- _GOAL OF THE EXERCISE_
Go through the data from its first line and retype each line, stopping once the line containing "You are a GUI" has been retyped.

- _SOURCE MATERIAL_
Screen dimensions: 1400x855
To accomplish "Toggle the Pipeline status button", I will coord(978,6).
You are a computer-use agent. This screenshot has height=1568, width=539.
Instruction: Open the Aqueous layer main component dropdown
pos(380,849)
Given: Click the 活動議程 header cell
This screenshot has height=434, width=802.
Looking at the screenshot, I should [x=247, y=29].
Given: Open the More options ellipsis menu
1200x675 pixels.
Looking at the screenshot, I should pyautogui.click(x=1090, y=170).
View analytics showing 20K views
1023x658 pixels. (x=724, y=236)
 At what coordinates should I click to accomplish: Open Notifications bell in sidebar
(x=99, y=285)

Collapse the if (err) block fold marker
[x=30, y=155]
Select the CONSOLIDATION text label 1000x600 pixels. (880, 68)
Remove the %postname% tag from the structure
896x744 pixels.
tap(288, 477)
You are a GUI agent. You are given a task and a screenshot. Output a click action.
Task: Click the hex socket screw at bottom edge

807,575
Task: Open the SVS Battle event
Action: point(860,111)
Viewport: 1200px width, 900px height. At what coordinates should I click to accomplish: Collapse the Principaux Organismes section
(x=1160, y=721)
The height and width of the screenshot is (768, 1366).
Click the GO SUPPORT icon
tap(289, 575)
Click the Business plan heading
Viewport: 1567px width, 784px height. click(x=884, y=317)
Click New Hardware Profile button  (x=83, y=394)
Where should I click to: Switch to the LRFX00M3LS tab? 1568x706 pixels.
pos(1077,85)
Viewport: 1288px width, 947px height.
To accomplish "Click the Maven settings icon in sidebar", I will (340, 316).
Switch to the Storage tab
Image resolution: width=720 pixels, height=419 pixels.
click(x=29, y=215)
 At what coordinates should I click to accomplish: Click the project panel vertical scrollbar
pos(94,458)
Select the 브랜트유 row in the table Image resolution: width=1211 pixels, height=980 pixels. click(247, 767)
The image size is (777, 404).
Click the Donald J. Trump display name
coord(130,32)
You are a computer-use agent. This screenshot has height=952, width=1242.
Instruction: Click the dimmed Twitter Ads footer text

- _RESULT OF THIS EXERCISE_
Screen dimensions: 1400x855
To accomplish "Toggle the Pipeline status button", I will coord(978,6).
You are a computer-use agent. This screenshot has height=1568, width=539.
Instruction: Open the Aqueous layer main component dropdown
pos(380,849)
Given: Click the 活動議程 header cell
This screenshot has height=434, width=802.
Looking at the screenshot, I should [x=247, y=29].
Given: Open the More options ellipsis menu
1200x675 pixels.
Looking at the screenshot, I should pyautogui.click(x=1090, y=170).
View analytics showing 20K views
1023x658 pixels. (x=724, y=236)
 At what coordinates should I click to accomplish: Open Notifications bell in sidebar
(x=99, y=285)

Collapse the if (err) block fold marker
[x=30, y=155]
Select the CONSOLIDATION text label 1000x600 pixels. (880, 68)
Remove the %postname% tag from the structure
896x744 pixels.
tap(288, 477)
You are a GUI agent. You are given a task and a screenshot. Output a click action.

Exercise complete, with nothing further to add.